Boating is one of the few sports left to harbor a true sense of community.

Mr Bill’s Neighborhood

It’s one of the few places left to harbor a true sense of community.

Illustration by Kent Barton

When I was a kid, I lived in a little town in the Adirondacks that qualified as a community in most senses of the word. Everybody knew everybody else. And if you needed something, like advice, a tool, a disinterested party to listen to you, a small loan, or maybe just supper, you could bet there’d be somebody who’d step up to the plate.

These days things are different. People are often standoffish, tending to keep to themselves. You might live next to a guy for a decade and never know his last name. Or even his first. Or you might work alongside somebody for years and never know his kids’ names.
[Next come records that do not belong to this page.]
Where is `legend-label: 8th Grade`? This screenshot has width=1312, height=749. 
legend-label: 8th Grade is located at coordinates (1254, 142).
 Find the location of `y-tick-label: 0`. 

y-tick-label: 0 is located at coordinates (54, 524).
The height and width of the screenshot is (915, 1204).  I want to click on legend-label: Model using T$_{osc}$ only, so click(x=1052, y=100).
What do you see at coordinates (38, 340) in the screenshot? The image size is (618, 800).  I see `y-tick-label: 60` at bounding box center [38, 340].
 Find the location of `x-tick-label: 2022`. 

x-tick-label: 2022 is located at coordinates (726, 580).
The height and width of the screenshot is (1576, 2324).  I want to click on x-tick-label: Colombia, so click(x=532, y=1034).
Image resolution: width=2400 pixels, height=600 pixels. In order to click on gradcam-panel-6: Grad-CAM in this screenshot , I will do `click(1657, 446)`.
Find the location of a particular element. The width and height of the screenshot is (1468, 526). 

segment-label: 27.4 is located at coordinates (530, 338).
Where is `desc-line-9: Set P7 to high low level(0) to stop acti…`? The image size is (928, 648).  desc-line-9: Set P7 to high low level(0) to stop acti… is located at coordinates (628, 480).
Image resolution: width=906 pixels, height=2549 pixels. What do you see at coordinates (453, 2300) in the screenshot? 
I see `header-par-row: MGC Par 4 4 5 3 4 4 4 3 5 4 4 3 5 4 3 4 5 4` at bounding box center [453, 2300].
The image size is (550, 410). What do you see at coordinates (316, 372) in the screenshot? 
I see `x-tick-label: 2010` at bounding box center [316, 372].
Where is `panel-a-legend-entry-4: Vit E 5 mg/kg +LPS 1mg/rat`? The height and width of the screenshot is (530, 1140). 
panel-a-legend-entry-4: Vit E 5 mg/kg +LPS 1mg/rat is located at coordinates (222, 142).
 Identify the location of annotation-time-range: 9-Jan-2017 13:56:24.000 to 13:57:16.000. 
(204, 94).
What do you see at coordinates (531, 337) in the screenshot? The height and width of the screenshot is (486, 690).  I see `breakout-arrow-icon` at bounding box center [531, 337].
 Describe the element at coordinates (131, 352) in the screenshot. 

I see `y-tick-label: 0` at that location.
Or even if he has kids.

Unfortunately, this state of affairs holds sway almost everywhere today, although there’s at least one group that abjures—the boating crowd. Think about it. Joe Blow maybe doesn’t give you the time of day, may scowl at you while you water your lawn, and may cut you off in traffic without compunction. But let him become the proud owner of a little express cruiser in a dry-stack storage facility somewhere, or an old trawler at a backwater marina, and he’ll morph before your very eyes. He’ll turn into a truly great friend, energized by the same deep need to be helpful that animated, or at least often seems to have animated, the settlers of the great American frontier.

I have a couple of theories about why all this transpires. But I’ll spare you and instead trot out something else—a concrete example of the true, blue, communal boating spirit. And I’ll do this by zeroing in on what happened one morning at the North Florida marina the Betty Jane II calls home.

I kicked off that particular morning in a state of deep demoralization. “Why me?” I asked myself. Why did my trusty diesel have to cash in its chips at this pivotal time? With a guest soon to arrive from a far-distant shore, a tight time schedule, and the guy’s expectations of filling the next few days with a cheery, flawless cruise. Heck, when I turned the ignition key absolutely nothing happened. Nada. It had to be an electrical snafu. And electrical ain’t my strong suit.

“I’ll take a look,” said Chip, pulling up on the large tricycle that expedites his travels around the premises.

Despite a busy morning, Chip had managed to prioritize Betty’s propulsion issue. My marina is an old, tight-knit one. And many of the guys who work there have done so for years. Chip’s one of them. By all reports, he’s got at least five continuous decades under his belt which, incidentally, he tends to augment with a giant belt buckle and an ever-changing selection of chuck keys, sheath knives, and multi-tool holsters.

Within minutes, Chip was laying on top of my recalcitrant diesel, poking an obscure section of electrical harness with the leads of an electrical tester. He simultaneously talked to me, saying he’d discovered a break in a very fine but critical wire. He would bypass the break with a temporary “jumper,” although eventually I’d have to buy a new harness. But the jumper, he concluded, would let me hit the trail with gusto.

A few days later, with the cruise now successfully behind me, I was surprised by the absence of a charge for Chip’s efforts on my monthly marina bill. I mentioned this to my friend Jerry while I returned the nice little handheld VHF he’d taken it upon himself to loan me for the cruise.

“Doesn’t surprise me,” said Jerry. “Chip’ll do anything for you. Loan you tools. Give you free advice. The man can fix anything. Funny, but it doesn’t surprise me one bit.”